Monday, January 13, 2014

Driving good news

When I suggested that bloggers focus on good news or the positive aspects of an otherwise negative story, I had an example of the latter in mind: The annual report on deaths on New Zealand roads over the Christmas/New Year holiday period. Today, I’m going to tell you why the news is far better than the newsmedia would have us believe, and why that good news was buried.

The charts above show official statistics on the number of road deaths in New Zealand. The upper one shows the total number of road deaths from 1921 to 2013. The lower chart shows that road death data from 1936 to 2013, but shows that data as a percentage of deaths per 100,000 population and per 10,000 vehicles (population and vehicle data wasn’t complete prior to 1936). What we can easily see from both charts is that the death rate has been trending downward since about 1990.

So, that’s good news, no doubt about it. But the New Zealand Herald headlined their story, “Road toll higher than 2012”. This was true: Seven people died in the period from Christmas Eve to January 3 in 2013/14—up ONE from the same period in 2012/13. We can all agree that even one death from a traffic accident is one too many, but does that small increase actually deserve negative reporting?

Clearly the Herald was aware that this is low, and clarified a bit: “Last year's six deaths over the period was the lowest number on record since 1956/57.” That’s better, but still doesn’t provide the full context.
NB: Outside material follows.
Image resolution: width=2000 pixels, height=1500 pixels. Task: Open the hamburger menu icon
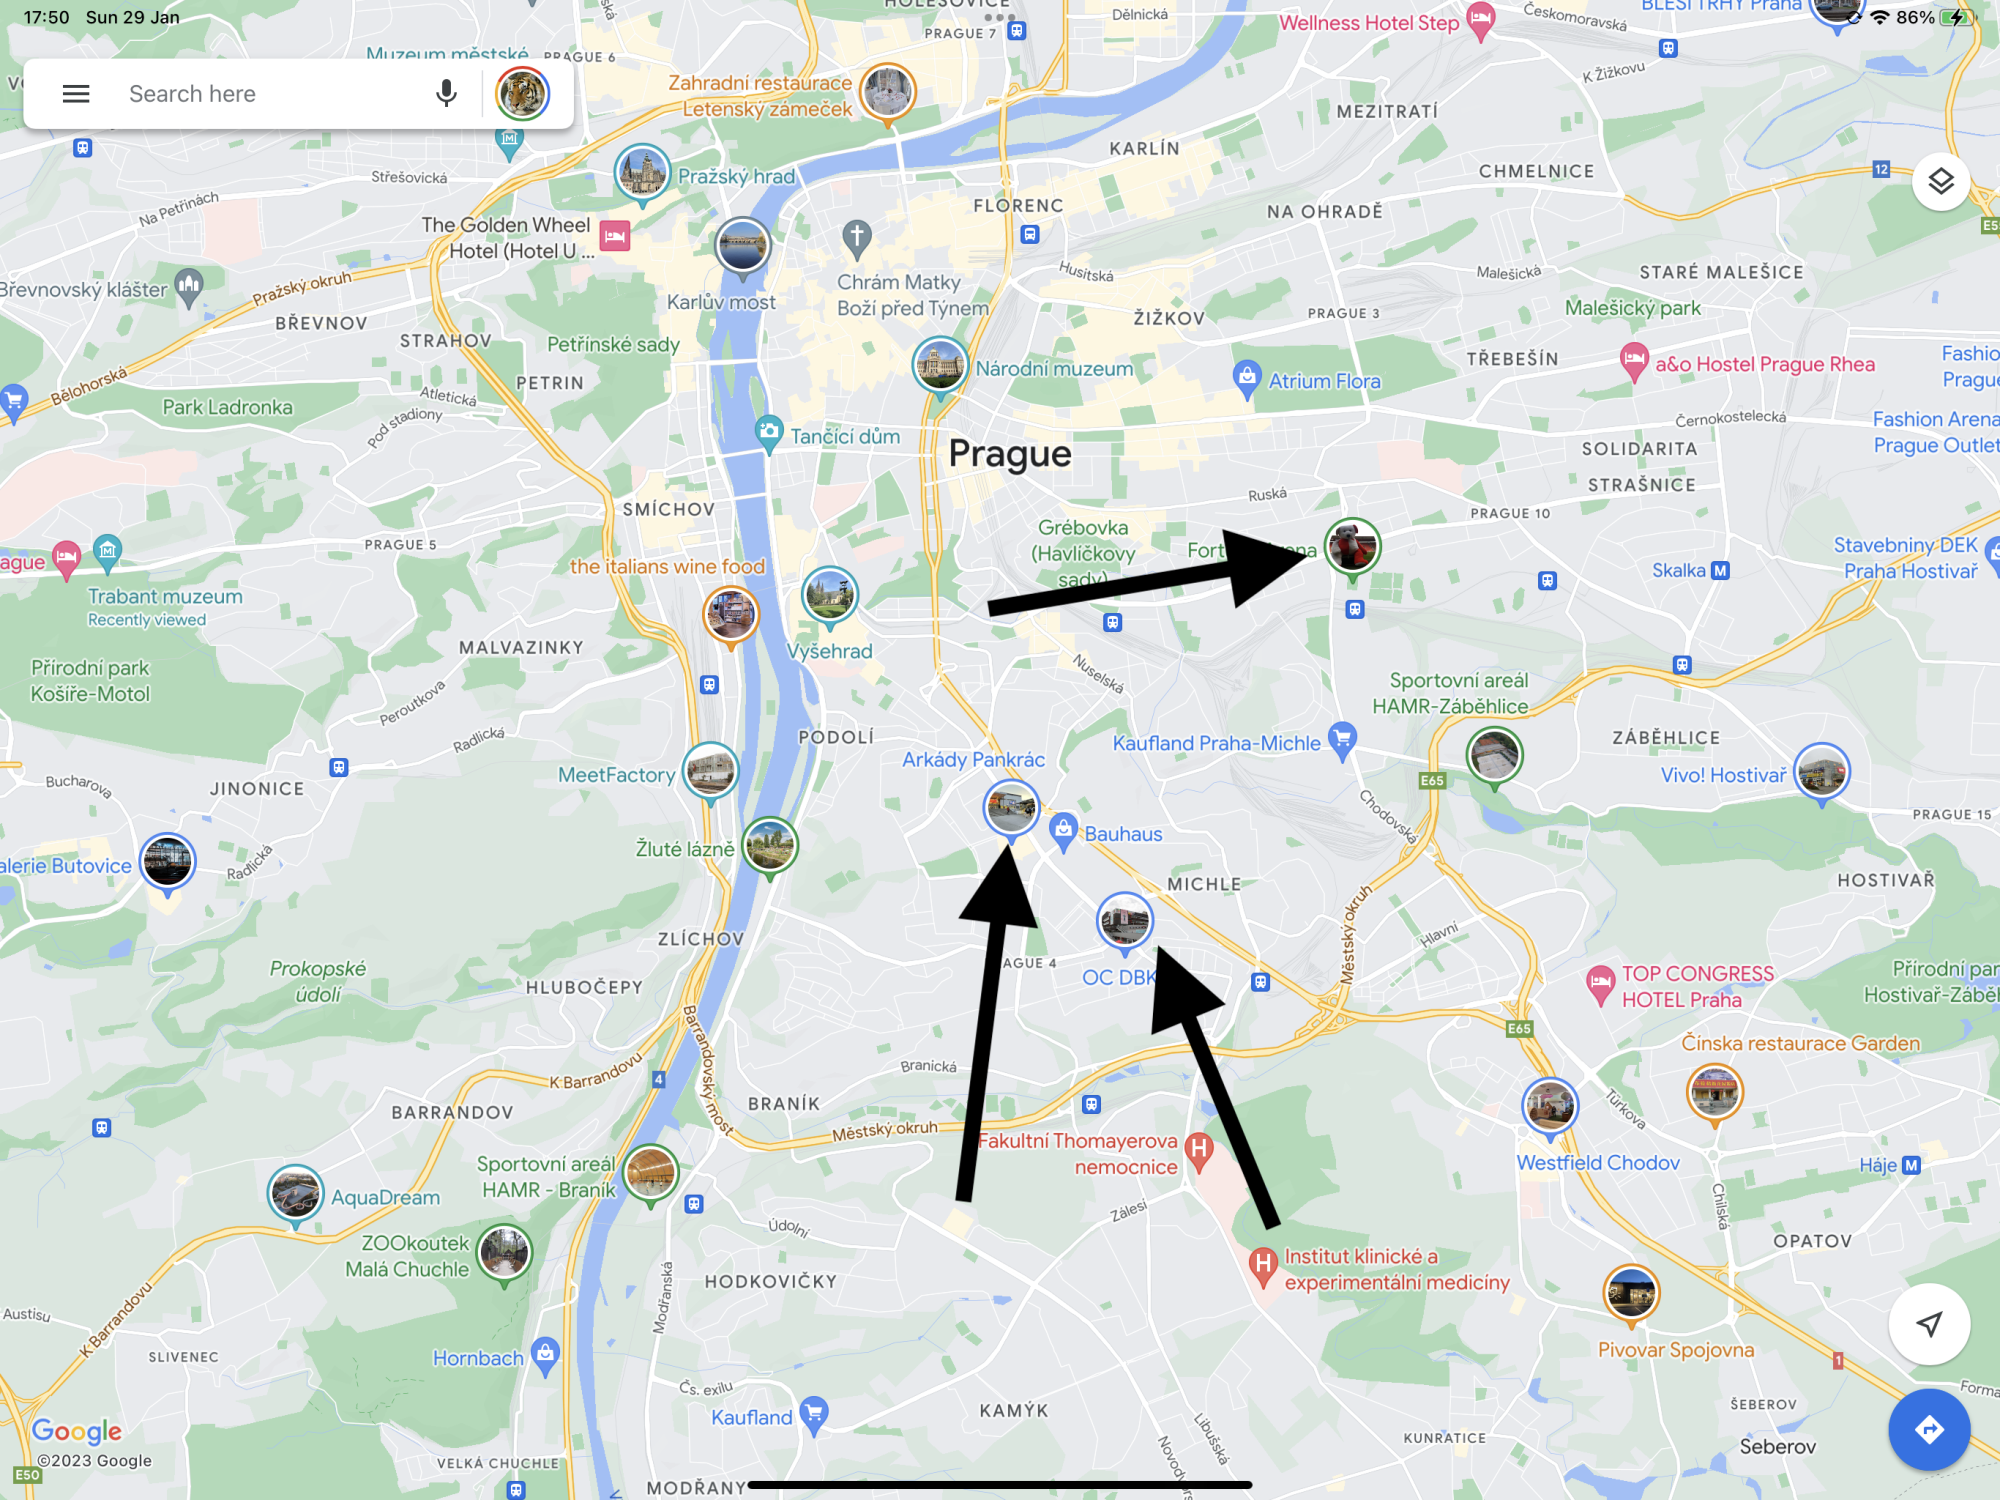(76, 93)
When we look at the entire month of December 2013, it turns out that there were 16 fewer deaths than in December 2012, and December 2013 had 14 fewer deaths than the average December road toll for the last five years—and the lowest December road toll on record since monthly records begin in 1965.
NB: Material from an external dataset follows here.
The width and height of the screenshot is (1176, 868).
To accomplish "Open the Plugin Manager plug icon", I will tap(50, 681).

There’s even more good news: For the 12 months that ended in December 2013, there were 54 fewer people who died on New Zealand roads than in the 12 months to December 2012 (source is at the same link in the previous paragraph).
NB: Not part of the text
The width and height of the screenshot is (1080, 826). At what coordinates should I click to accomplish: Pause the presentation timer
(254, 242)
So, that one more holiday period death in 2013/14 than in 2012/13 is bad, but in context—lowest December road toll on record, a continual decline in road deaths over time, including fewer road deaths in 2013 than 2012—we see that things are actually getting better all the time and fewer people overall are dying on New Zealand roads. This is pretty great news, actually—why isn’t that the story being reported?

Two reasons: First, the newsmedia dwells on negative news and conflict. Immediately after the Herald’s tiny bit of context for the holiday statistics, they said this: “The increase in fatalities has prompted top officials to call for greater driver responsibility on the roads—however one organisation has also hit out at tough anti-speeding campaigns on roads.”

That assertion wasn’t actually supported by the quotes in the article. The source they quoted actually said that focusing on speed alone wasn’t enough, because, he said, most deaths occur below the posted speed limit. He also said that even those that are speed-related often have other factors, all of which is true.

The other reason the newsmedia highlighted the bad news is that the NZ Police highlighted the bad news, in part because it advances their interests to do so.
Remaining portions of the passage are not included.